Objectives: This study determined the impact of misclassification due to using job titles as surrogate variables for physical work exposures to assess confounding in a study of the preventive effect of back belts on back injury. The authors present retail merchandise data that quantify misclassification from residual confounding by physical work exposures on injury rate ratios when available administrative job titles are used.
Methods: Job title and direct observation data on 134 workers were used to calculate the percentage to which the job-title-adjusted rate ratio for back injury accounts for confounding by the true physical work exposures, awkward postures, and heavy weight handling. Workers' compensation data, an estimate of the effect of back belts from the literature, and the percentage of adjustment of the rate ratio due to the job title variable were used to calculate the magnitude of bias from the rate ratio adjusted for job title.
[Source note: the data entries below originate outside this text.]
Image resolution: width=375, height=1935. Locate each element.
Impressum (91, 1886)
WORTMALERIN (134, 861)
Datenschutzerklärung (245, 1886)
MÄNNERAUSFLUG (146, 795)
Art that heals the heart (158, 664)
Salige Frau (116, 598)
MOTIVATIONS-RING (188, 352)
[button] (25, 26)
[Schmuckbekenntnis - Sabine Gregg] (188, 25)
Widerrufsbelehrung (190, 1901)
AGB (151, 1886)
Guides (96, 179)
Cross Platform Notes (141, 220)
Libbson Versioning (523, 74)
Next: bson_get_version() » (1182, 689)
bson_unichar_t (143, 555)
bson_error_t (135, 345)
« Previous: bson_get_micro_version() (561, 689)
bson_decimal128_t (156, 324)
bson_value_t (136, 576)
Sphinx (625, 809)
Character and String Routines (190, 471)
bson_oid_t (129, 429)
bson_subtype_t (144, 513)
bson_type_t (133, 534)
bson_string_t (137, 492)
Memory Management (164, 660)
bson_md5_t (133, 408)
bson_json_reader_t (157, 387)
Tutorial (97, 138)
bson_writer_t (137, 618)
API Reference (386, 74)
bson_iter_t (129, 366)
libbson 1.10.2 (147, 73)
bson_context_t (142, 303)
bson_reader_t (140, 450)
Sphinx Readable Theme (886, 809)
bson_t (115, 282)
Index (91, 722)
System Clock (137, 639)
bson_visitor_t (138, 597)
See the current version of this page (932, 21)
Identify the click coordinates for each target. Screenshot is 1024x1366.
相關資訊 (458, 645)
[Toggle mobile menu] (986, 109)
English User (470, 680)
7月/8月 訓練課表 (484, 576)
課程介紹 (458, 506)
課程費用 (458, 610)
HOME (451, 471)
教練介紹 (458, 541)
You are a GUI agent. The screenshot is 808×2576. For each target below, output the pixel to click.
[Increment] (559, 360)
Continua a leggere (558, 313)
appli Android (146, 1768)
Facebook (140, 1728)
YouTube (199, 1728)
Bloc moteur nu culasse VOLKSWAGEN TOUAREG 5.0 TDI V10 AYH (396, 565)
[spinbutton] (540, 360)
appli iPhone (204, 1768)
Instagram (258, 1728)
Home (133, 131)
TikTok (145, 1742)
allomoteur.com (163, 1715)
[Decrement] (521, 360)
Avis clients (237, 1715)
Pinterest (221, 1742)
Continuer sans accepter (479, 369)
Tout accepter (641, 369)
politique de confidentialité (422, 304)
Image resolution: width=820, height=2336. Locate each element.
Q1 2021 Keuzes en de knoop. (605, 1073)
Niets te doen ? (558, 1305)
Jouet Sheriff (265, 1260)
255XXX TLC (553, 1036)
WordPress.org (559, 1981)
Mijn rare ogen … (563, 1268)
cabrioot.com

Results: The job title variable was found to have sensitivities of 97% and 85% and specificities of 68% and 58% for awkward postures and heavy weight handling, respectively. The magnitude of confounding bias remaining for the back-injury rate ratio when the job title surrogate was used was 24% for postures and 45% for heavy weight handling.
Conclusions: The administrative job title performed poorly in this setting; residual confounding was sufficient to bias the rate ratio from 2.0 to 1.3. The effect of additional sources of misclassification and the need for better exposure measures than job title are discussed.